While I was reading Therese Anne Fowler’s contemporary novel A Good Neighborhood, it felt like a very simple story, but there is so much going on, it’s going to make a great book club selection! Thanks to St. Martin’s Press and NetGalley, I stayed up late into the night to find out WTH was going to happen after receiving a copy in exchange for my honest review.
The story focuses on two families, next door neighbors in a “good neighborhood” in North Carolina. Valerie Alston-Holt, an African-American professor at the university, lives with her biracial son Xavier on property that includes a huge, old, amazing oak tree, which Valerie has loved since she and her tall, blond husband Tom moved in when Xavier was a toddler. Tom died when “Zay” was very young, and Valerie has raised her son to be a great student, a kind soul, and a sensitive kid who is also popular, a good student, and a talented musician. The land next door to the Alston-Holt house has been cleared (to Valerie’s dismay) to make way for a McMansion, built by the nouveau riche Brad Whitman for his “girls,” including his wife Julia, their young daughter Lily, and teenage Juniper, from Julia’s life pre-Brad.
The narrator of the story is an unidentified neighbor, who provides a perspective that is outside either of the families, and gives both facts and opinions about the twin troubles that develop with increasing intensity as the story unfolds: the tree and the romance. The tree is that amazing oak, which Valerie is devastated to see is dying as a result of the construction next door, and the romance is between Xavier and lily-white Juniper, who is not only secretly troubled but also has taken a “Purity Pledge” with her stepfather, vowing to remain a virgin until he gives her away in marriage. The young lovers’ romance is sweet and tender, with a bit of danger thrown in (especially as Brad is revealed ever so slowly and carefully to be an incredible pig).

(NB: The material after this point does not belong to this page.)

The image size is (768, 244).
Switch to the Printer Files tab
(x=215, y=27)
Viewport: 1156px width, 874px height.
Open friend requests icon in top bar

At first, there is just an inkling of looming bad feelings as Valerie decides to sue Brad and the builder – and an inkling of creepy stepdad as Juniper becomes a beautiful young woman. I HAD to keep reading until I was done, because the outside narrator had made it clear that SOMETHING big was going to happen, with the tree, the romance, or both.
As the story unfolds, issues of race, class, and political divisions provide lots of thought-provoking topics that book clubs will love. I hadn’t read any of Ms. Fowler’s prior books, but she is clearly a skilled storyteller who will likely have a bestseller with A Good Neighborhood. Five stars.